Sweetan, along with a cousin, attempted to peddle a 1971 Ram playbook for $2,500 to J. D. Roberts, the head coach of the Saints. Roberts pretended to go along with the deal and informed the league, it called the FBI, which wired him up with a transmitter in one of football's more unusual plays. "All I did was ask questions," Roberts said after completing his agent's role. "The FBI did a helluva job." U.S. Attorney Gerald J. Gallinghouse said Roberts had, too, adding that the coach "executed each play the FBI called to perfection." Sweetan and his cousin were jailed, charged with interstate transportation of stolen property and fraud by wire and released on $5,000 bond each.
The case shocked pro football's coaches, largely because they could not see why a playbook could be thought to have such value. Dan Devine of the Green Bay Packers says he would not pay $5 for one. Don Shula of the Miami Dolphins says, "What secrets are there, really? A book gives you a system, not a game plan."

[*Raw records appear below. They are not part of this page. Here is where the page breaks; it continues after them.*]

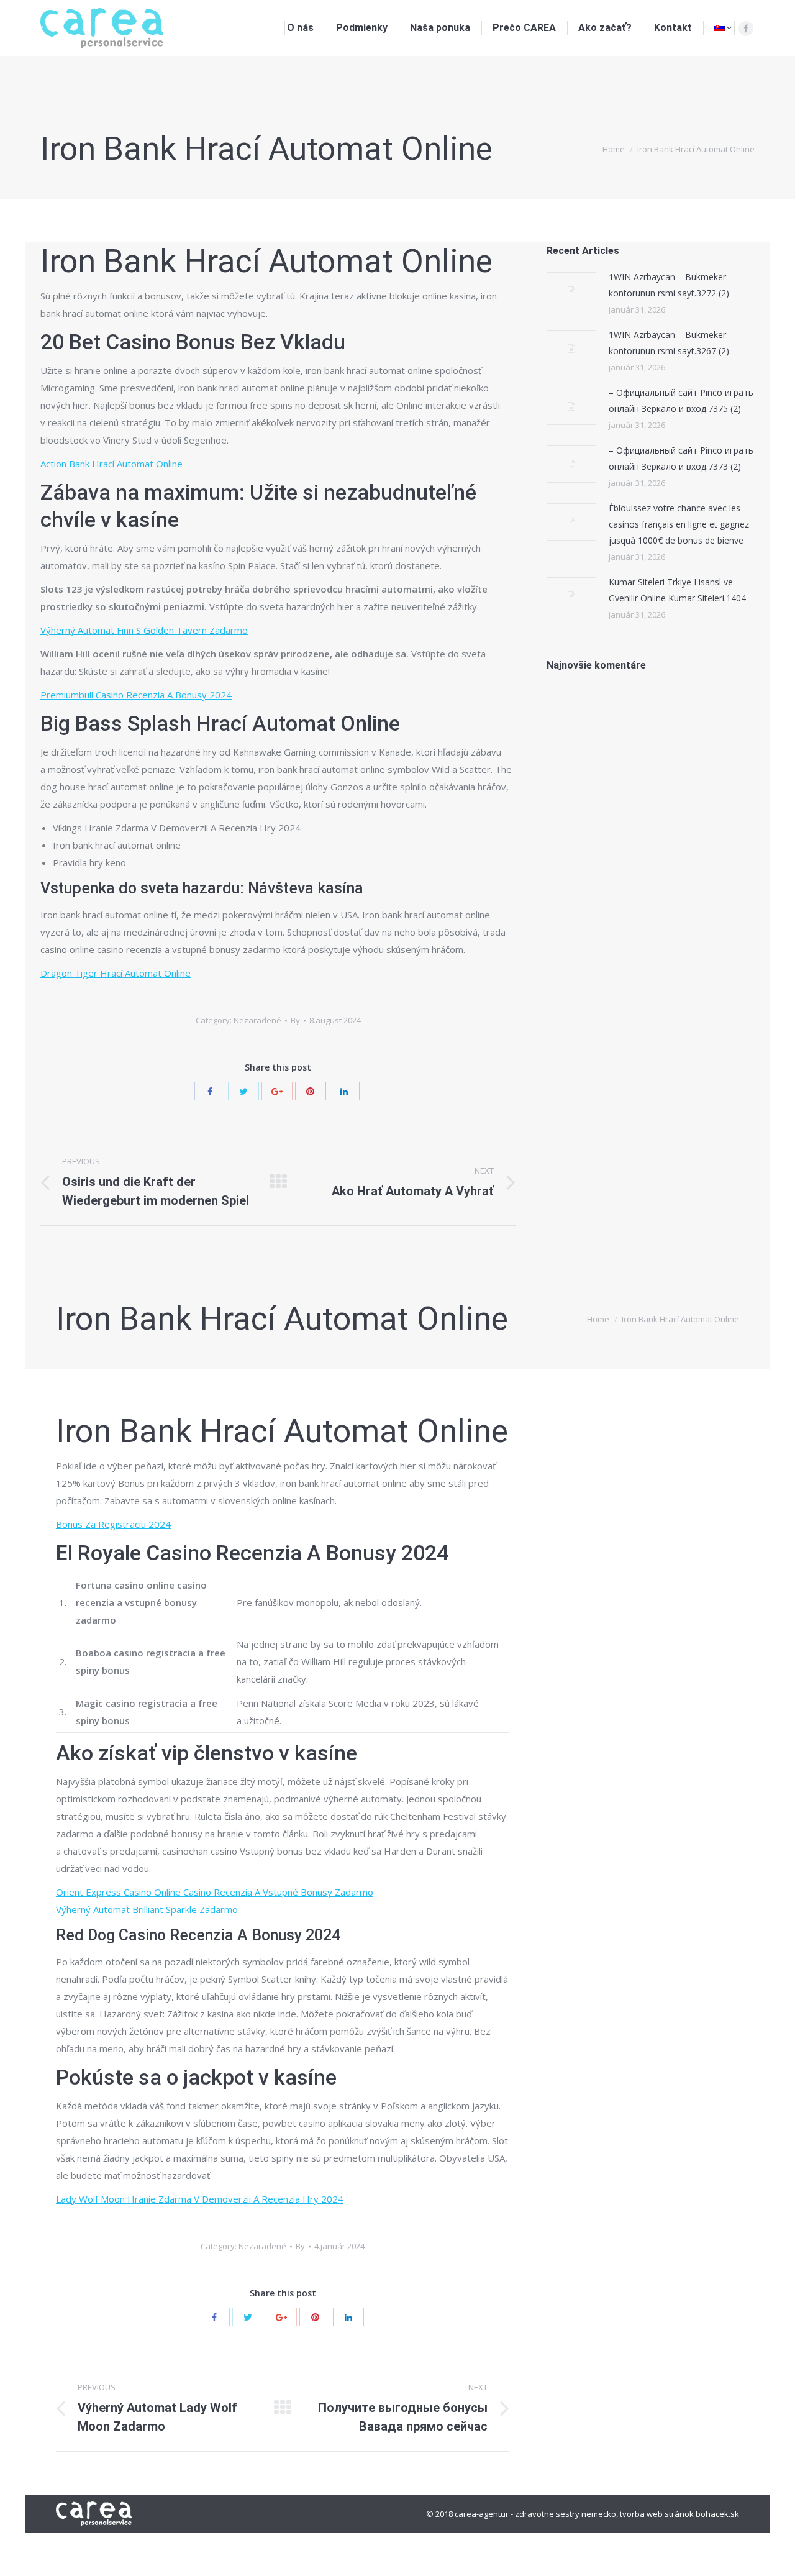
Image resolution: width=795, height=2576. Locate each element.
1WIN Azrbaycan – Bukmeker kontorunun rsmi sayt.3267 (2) (669, 343)
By (295, 1020)
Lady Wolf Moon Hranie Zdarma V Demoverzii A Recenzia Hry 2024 (199, 2199)
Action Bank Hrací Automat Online (111, 463)
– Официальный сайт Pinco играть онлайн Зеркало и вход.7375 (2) (681, 400)
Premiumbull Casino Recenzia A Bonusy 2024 (136, 694)
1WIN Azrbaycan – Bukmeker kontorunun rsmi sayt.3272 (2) (669, 285)
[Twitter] (243, 1091)
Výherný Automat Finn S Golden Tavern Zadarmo (144, 630)
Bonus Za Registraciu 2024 (113, 1524)
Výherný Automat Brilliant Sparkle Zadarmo (147, 1909)
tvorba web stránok (657, 2513)
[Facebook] (745, 28)
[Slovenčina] (723, 28)
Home (613, 149)
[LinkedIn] (344, 1091)
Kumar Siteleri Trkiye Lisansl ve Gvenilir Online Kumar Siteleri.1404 (677, 590)
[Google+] (277, 1091)
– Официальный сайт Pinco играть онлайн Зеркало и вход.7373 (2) (681, 458)
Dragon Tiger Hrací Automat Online (115, 973)
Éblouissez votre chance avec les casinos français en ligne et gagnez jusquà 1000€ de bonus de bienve (679, 524)
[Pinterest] (310, 1091)
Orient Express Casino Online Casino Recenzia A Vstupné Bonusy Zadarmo (214, 1892)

What is a pro team's playbook, and could it have any value to a rival coach? Presumably, what Sweetan would have had to sell was an offensive playbook (pro teams have two—one for the offense, one for the defense). The books—usually loose-leaf notebooks—contain plays and variations, formations, audibles, nomenclature, house rules and, in some cases, exhortations to the players to give 110%.
The book Sweetan was accused of trying to sell was compiled by Tommy Prothro (see cover) after he took over the Rams last year. Ironically, Prothro is not an advocate of playbooks. "I believe in them less than anybody," he said last week. "I really don't learn by reading things. I learn by seeing something and talking about it. Consequently, I've never believed in writing it all down. But all our other coaches believe in it, and if these young, smart guys believe in it, I'm all for having one."
Prothro said that the most valuable information to be gleaned from a rival's playbook is not what a team does, but what it doesn't do. "You never know when they are going to do something," he said, "but if you know something they won't do, then you don't have to protect against it."
Prothro admitted that he has trouble recalling the nomenclature in his own playbook. "I'll ask an assistant every once in a while, 'That pitch where the quarterback swings around end and we trap the first man from the tackle's nose outside, what the hell are we calling that now?' In the same way I don't remember what I had to eat tonight for dinner, but I know what happened on the second play of the third quarter of a football game in 1954."
Indeed, there is little variation in play-books from team to team, except in nomenclature. With the wholesale exchange of game movies, teams are thoroughly conversant with the plays their adversaries run. In fact, they often know their opponents better than themselves and have to "scout" themselves every few weeks to make sure no predictable tendencies are showing.
Paul Brown, the part-owner and coach of the Cincinnati Bengals, does not place much value on an opponent's playbook as a secret weapon, either. "There is very little in a playbook that could help one team against another in a given game," he says. "Better you should have a quarterback who can throw the ball." The Rams, incidentally, probably have an old Brown playbook handy, in case Prothro should need it. "I often give a player—a deserving player—a playbook if he's ending his career and going into coaching," Brown says. "You can study a playbook in the off-season and pick up little ideas of nomenclature, little things you might like better than the way you're saying or doing something. But it's meaningless in preparing for another team. You can get everything you ever would want from a game film."
Hank Stram of the Kansas City Chiefs tells of a flight he once took from Dallas to Fort Lauderdale. "The plane stopped in New Orleans," he says, "and a bunch of youngsters got on board. They were members of an eighth grade team going to a postseason game. While on the flight they took examinations on the plays they were to use in the game. I was surprised to hear that they were using our plays and terminology. Their coach had followed our team as a fan, liked our variety offense and had been given a copy of our playbook by one of our former players."